Vor allem geht es, natürlich, um die Nord-Süd-Straße. An den insgesamt fünf Kreuzungen zwischen der Anschlussstelle zur A 8 und der Vaihinger Straße kurz vor dem Hengstäckertunnel sollen wahlweise zusätzliche Fahrstreifen asphaltiert, wahlweise auch lediglich die Fahrbahnmarkierungen neu aufgebracht werden, um für Geradeausfahrer wenn möglich Dauergrün einzurichten. Am vom Gemeinderat jüngst beschlossenen Vollanschluss zur Breitwiesenstraße, also einer dieser Kreuzungen, sollen Rechtsabbieger ebenfalls nicht auf Grün warten müssen.

Zudem soll zwischen der Breitwiesenstraße und der Vaihinger Straße die Nord-Süd-Straße auf einer Länge von etwas mehr als einem Kilometer dreispurig ausgebaut werden. In den drei Unterführungen wäre dafür laut Gutachten genug Platz, und es würde das Zusammenspiel der drei Kreuzungen in diesem Bereich vereinfachen.

Auf die Wunschliste haben die Experten auch eine neue Rampe zur A 8 gesetzt, um den Rückstau sozusagen am Ausgangspunkt in den Griff zu bekommen. Allein für diese Maximalforderung, die in etwa so ambitioniert ist wie ein Vollausbau der kompletten Nord-Süd-Straße, wären wohl fünf Millionen Euro fällig. Ohnehin geht die WIV davon aus, dass man einiges an Geld in die Hand nehmen müsste – mindestens drei Millionen Euro, bei Umsetzung aller Maßnahmen zehn Millionen Euro.

Den Experten schwebt eine Parkplatz-App vor

Zumindest ein Teil des Staus geht auf Autofahrer zurück, die im Synergiepark auf der Suche nach einem Abstellplatz hin und her fahren. „Uns fehlen 5000 bis 6000 Parkplätze“, sagt Sabow. Dem soll mit einem intelligenten Parkleitsystem entgegengewirkt werden, etwa in Form einer App auf dem Handy.

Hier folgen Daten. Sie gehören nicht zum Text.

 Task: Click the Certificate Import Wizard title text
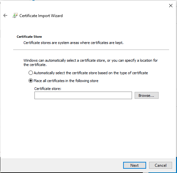[x=41, y=16]
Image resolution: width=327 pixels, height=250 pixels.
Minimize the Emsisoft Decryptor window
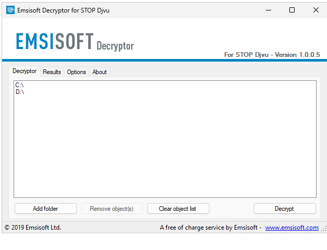268,10
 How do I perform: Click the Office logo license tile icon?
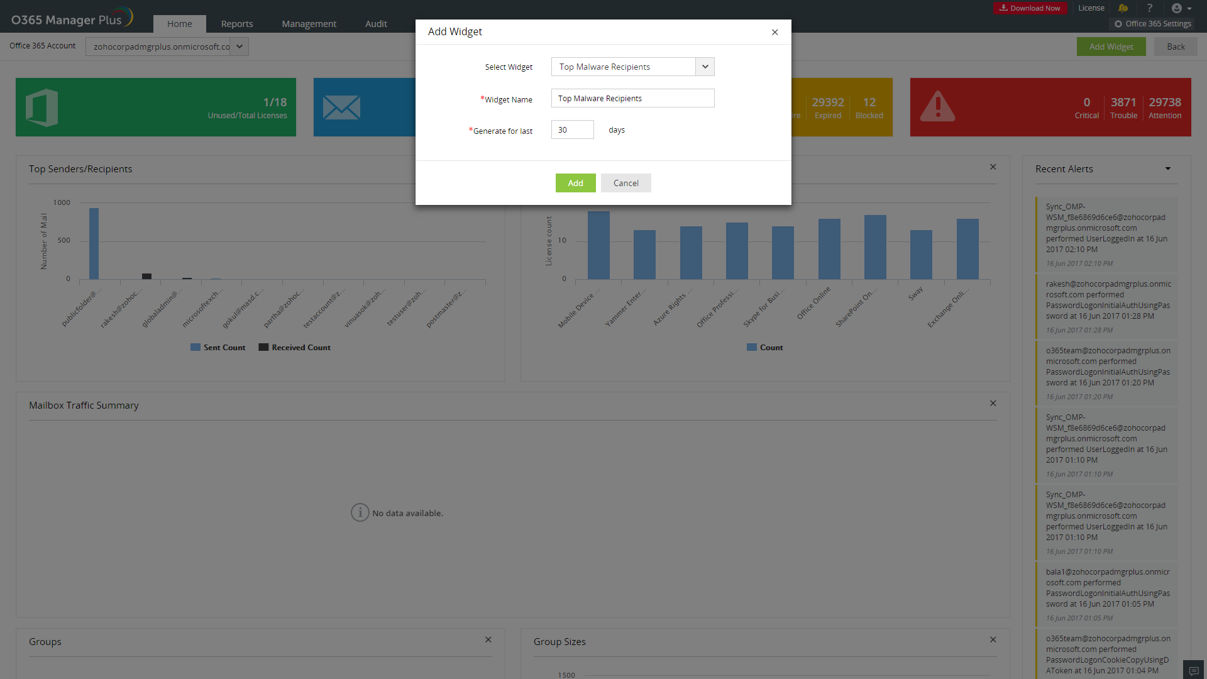41,108
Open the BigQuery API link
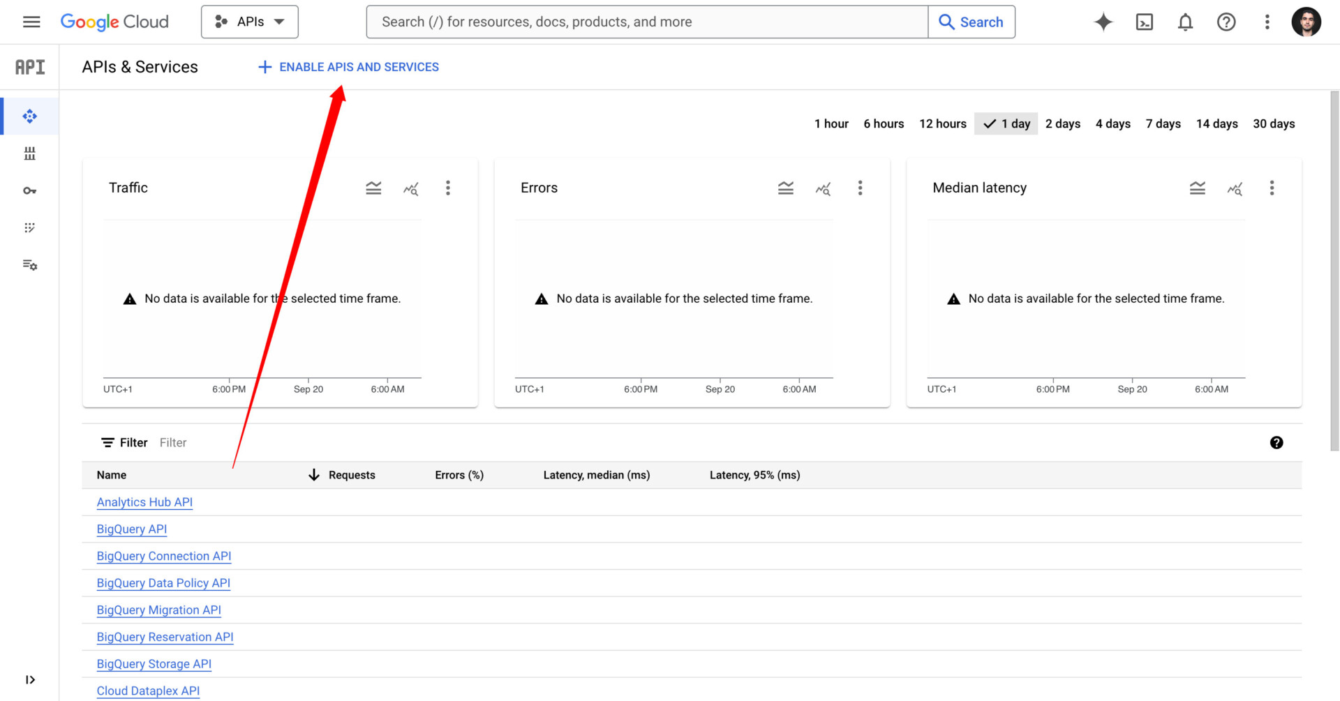 [132, 529]
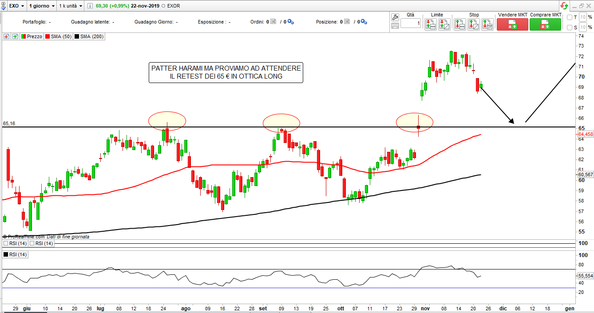Expand the 1 k unità dropdown
This screenshot has height=313, width=594.
(71, 6)
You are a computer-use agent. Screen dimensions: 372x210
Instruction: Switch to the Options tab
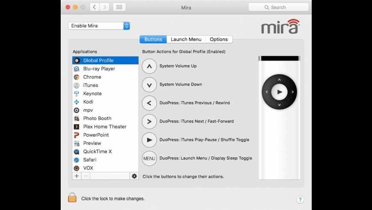[219, 39]
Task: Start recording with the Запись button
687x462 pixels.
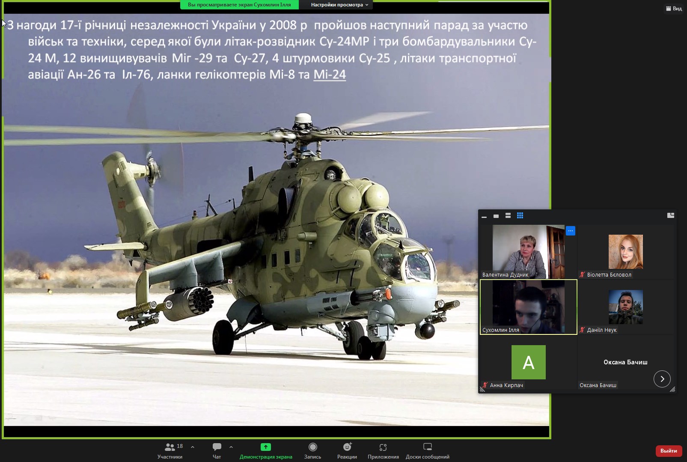Action: pos(312,450)
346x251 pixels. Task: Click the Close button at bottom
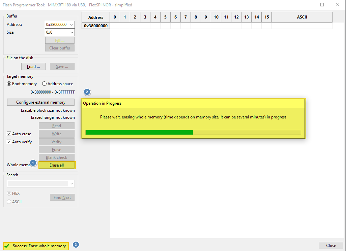tap(331, 246)
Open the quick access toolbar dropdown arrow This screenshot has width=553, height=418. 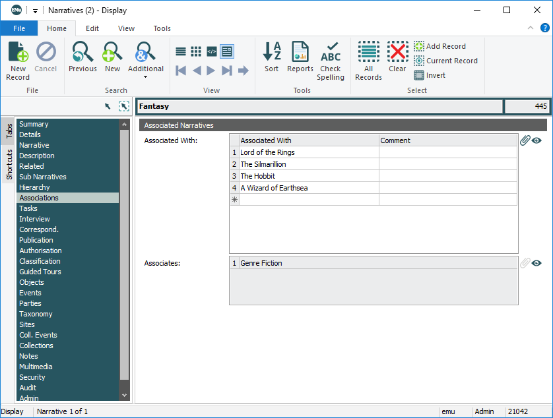tap(36, 11)

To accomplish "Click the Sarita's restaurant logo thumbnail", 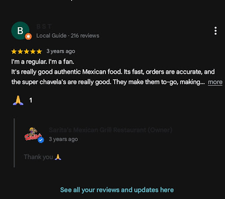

Die neuen Expressbusse, die aus Reutlingen und Tübingen kommend den Flughafen ansteuern sollen, könnten bis in das Gewerbegebiet weiterrollen.

Und dann gäbe es noch das Parkhaus an der A 8, um zu verhindern, dass die Autofahrer überhaupt erst in den Synergiepark einbiegen. Das Gelände gehöre bereits der SSB. Mit einer zusätzlichen Haltestelle oder unter Umständen auch mit einem pendelnden Shuttle-Bus versehen, könnten Tausende Beschäftigte zur Arbeit gebracht werden.